Keesokan harinya, segerombolan pasukan berbaju hijau bertuliskan ‘SATPOL
PP’ datang dengan berbagai alat berat. Yoga dan Elina menghadang alat berat itu
dengan wajah ketakutan. “Ber-ber-berhenti!!” teriak Anid dari kejauhan.
“Apa yang kalian lakukan di sini? Hendak menggusur kami? Atas alasan apa kalian
menggusur kami? Kumuh? Kalian tidak melihat, betapa bersihnya kampung kami,”
cerocos Elina tanpa jeda.
Seorang petugas yang terlihat paling besar dan paling berkuasa melihat
sekeliling kampung. Wajahnya yang garang menelisik setiap sudut kampung. Martil
yang ia bawa terayun-ayun menyeramkan. “Oke, cin. Yuk capcus.”
Tak dikira, ternyata tampang dan sikapnya tak sama.
Setelah suasana sempat menegang karena para SATPOL PP berencana menggusur
hingga membawa alat berat, kini suasana sudah mulai stabil dan warga kembali
bersemangat untuk membersihkan kampung demi mendapatkan hadiah.
Hari demi hari mereka lalui dengan menjaga kebersihan hingga tak ada sampah
sekecilpun. Semua sampah mereka daur ulang dan menghasilkan uang. Hingga hari
penjurian pun tiba. Meski wajah mereka terlihat biasa, semua juri heran dengan
perubahan suasana kampung itu. Tampang mereka pun masih sama hingga mereka
pulang, namun mereka merasa bangga dengan perubahan itu.

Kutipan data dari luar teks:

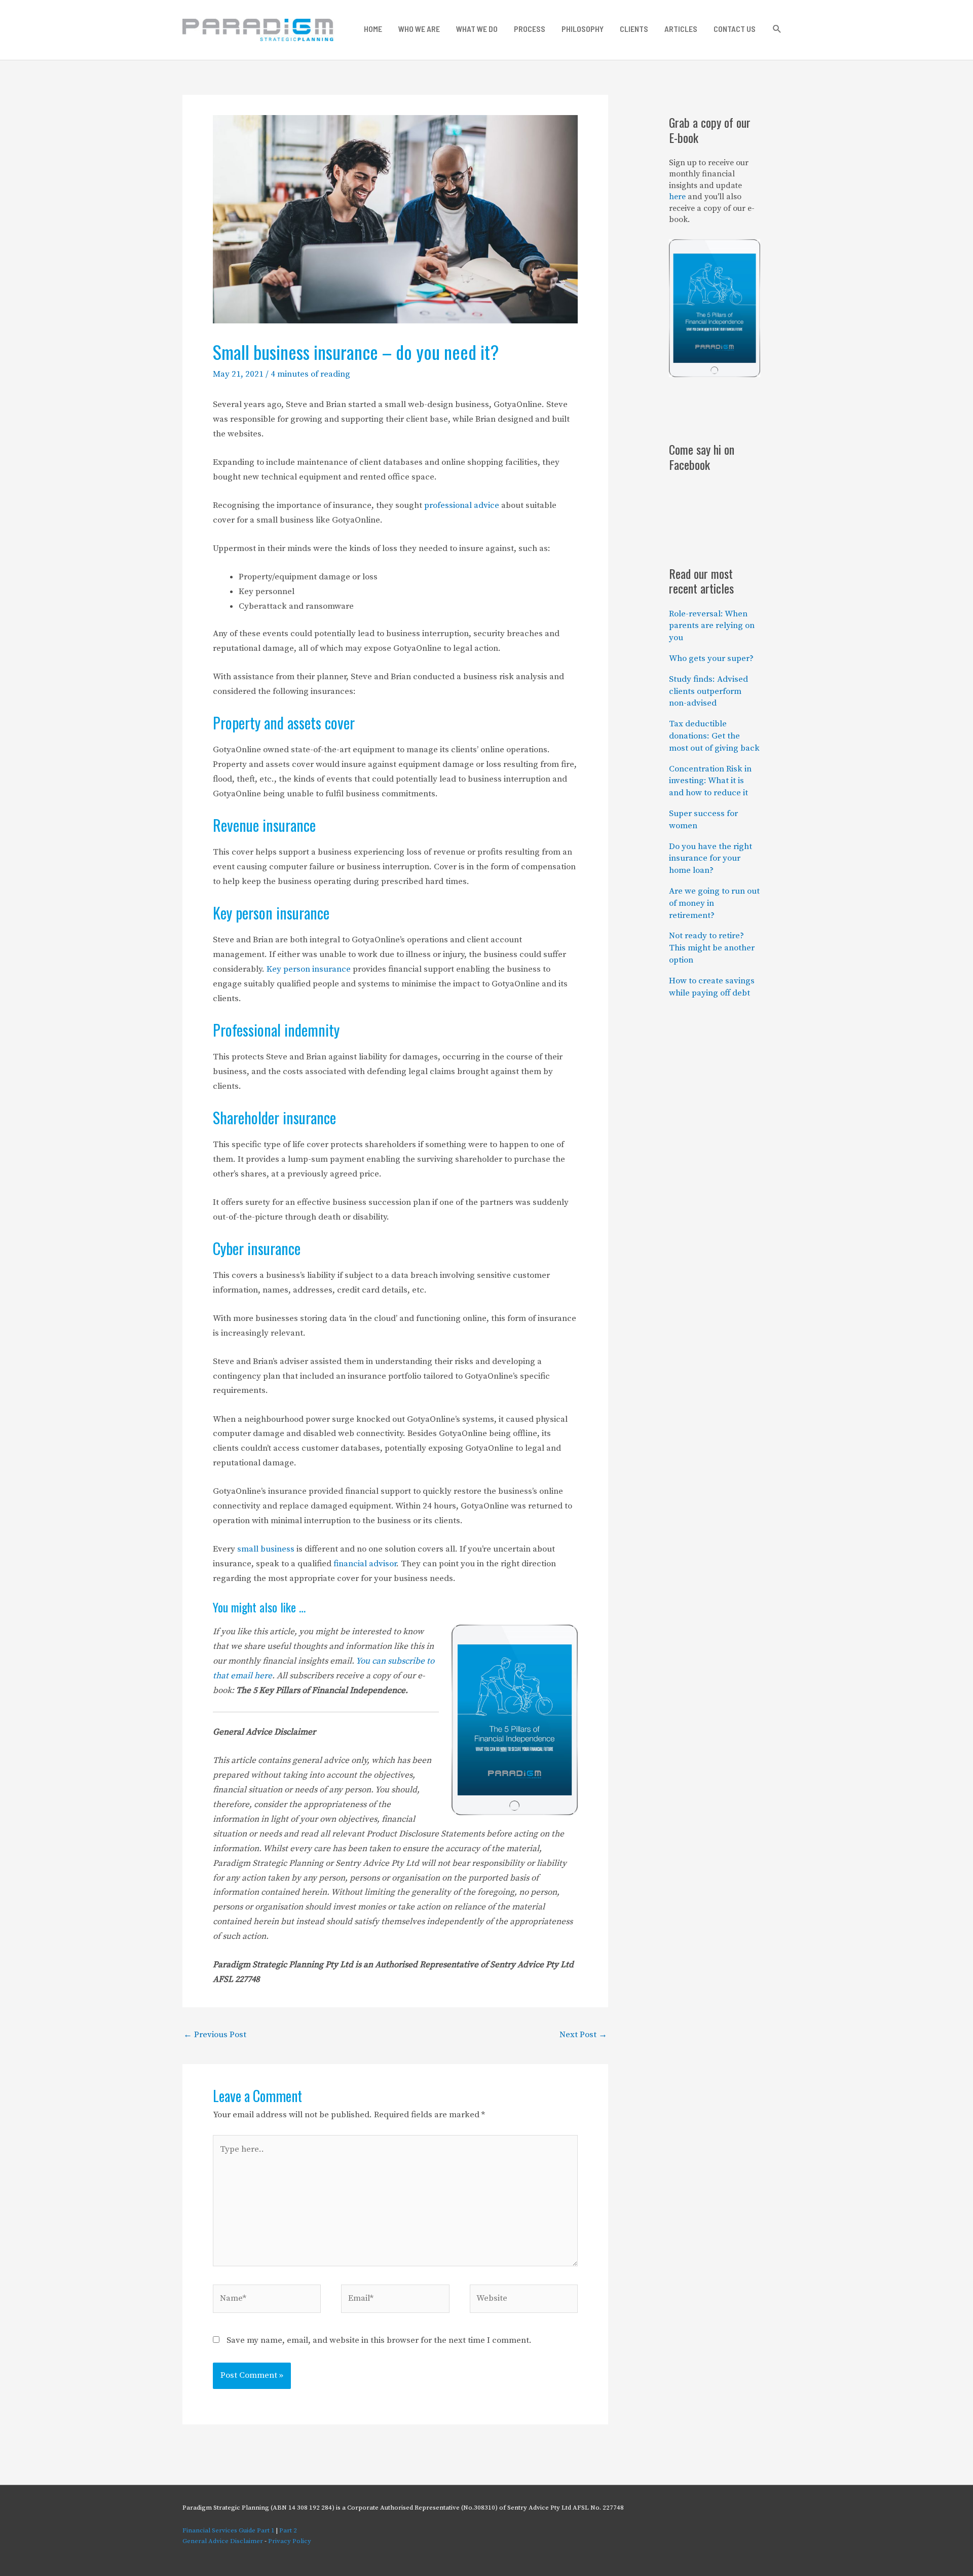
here (677, 197)
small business (265, 1549)
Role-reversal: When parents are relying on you (712, 626)
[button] (777, 29)
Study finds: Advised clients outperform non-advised (708, 691)
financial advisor (364, 1563)
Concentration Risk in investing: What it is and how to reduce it (710, 781)
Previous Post (214, 2034)
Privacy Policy (289, 2541)
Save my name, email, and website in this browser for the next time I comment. (379, 2340)
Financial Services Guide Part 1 (228, 2530)
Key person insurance (309, 969)
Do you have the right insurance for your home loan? (710, 858)
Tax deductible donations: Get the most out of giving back (714, 736)
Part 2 (288, 2530)
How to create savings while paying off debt (712, 987)
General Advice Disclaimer (222, 2541)
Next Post (583, 2034)
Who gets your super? (711, 658)
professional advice (461, 505)
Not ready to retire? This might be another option (712, 948)
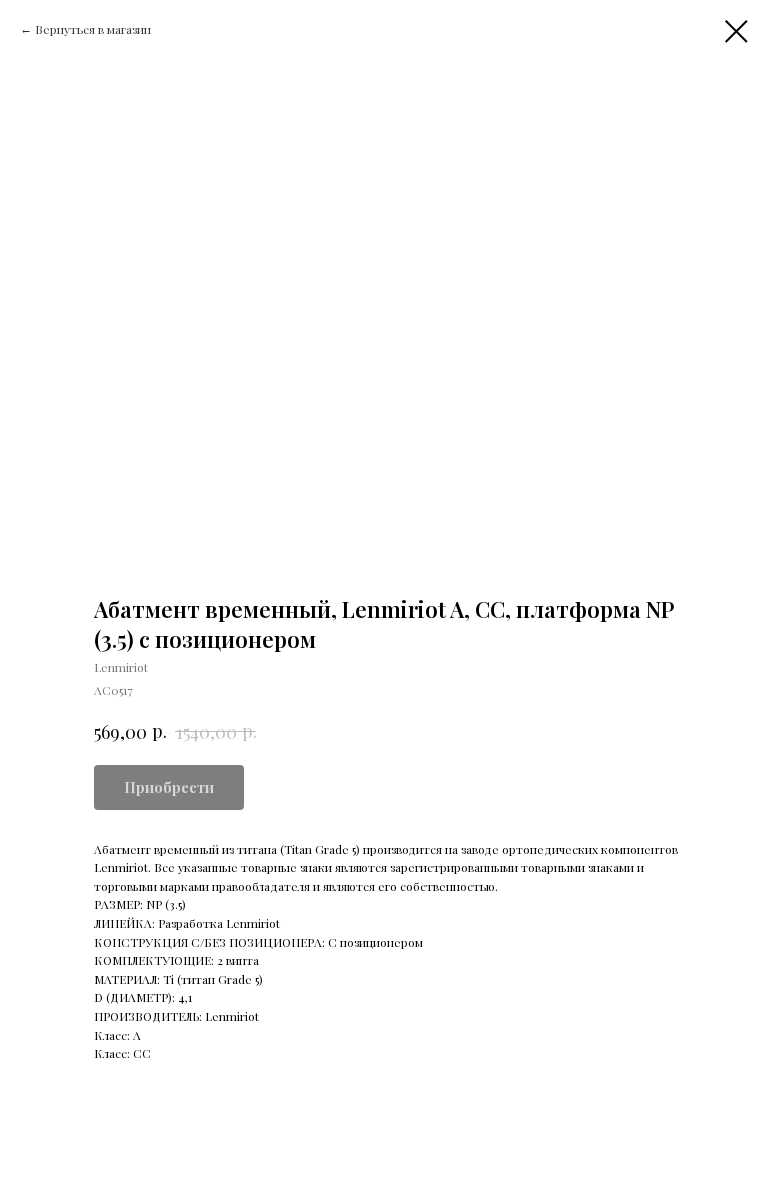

Hari pengumuman tiba, para warga berkumpul di lapangan kota. “Mereka juga
ikut?” ujar seorang warga dari kampung lain saat melihat kampung pimpinan Elina
memasuki lapangan. “Eh, bukannya kampung mereka mau digusur karena kumuh? Pasti
mereka kalah,” teriak warga lain saat Yoga lewat.
Lagi-lagi, Yoga mengeluarkan kata-kata mulianya. “Warga sekalian, kita di
sini bukan untuk menang namun membuktikan bahwa kampung kita bisa bersih
dan lolos dari penggusuran. Jadi, jangan berkecil hati jika kampung kita tak
memenangkan hadiah. Paling tidak kita tahu, bahwa hidup bersih itu lebih indah
dan berharga mahal.” Warga mengangguk setuju.
“Hadirin yang berbahagia!” Seru seorang MC diatas panggung. “Kini saatnya
pengumuman juara satu Lomba Kebersihan Tingkat Kota yang memperebutkan piala
Walikota Cup.” Semua hening, berdebar menanti pengumuman. “Dan, pemenangnya
adalah..” suasana lapangan makin hening, jangkrik pun tak ingin bersuara.
“Kampung pimpinan Ibu Elina!!” Hening lagi. Semua kaget, tak disangka kampung
sekumuh itu memenangkan lomba kebersihan ini.
Tak sia-sia perjuangan Elina, Yoga, tiga gadis pintar, dan semua warga
membersihkan kampung. Penggusuran gagal, hadiah pun ditangan. Kini mereka sadar
bahwa hidup bersih tak sesulit yang mereka pikirkan. Hanya butuh kemauan, kerja
keras, dan pengorbanan.
Terkadang sesuatu yang baik berawal dari paksaan. Dan sesuatu yang baik itu
hanya butuh dikembangkan dan dipertahankan.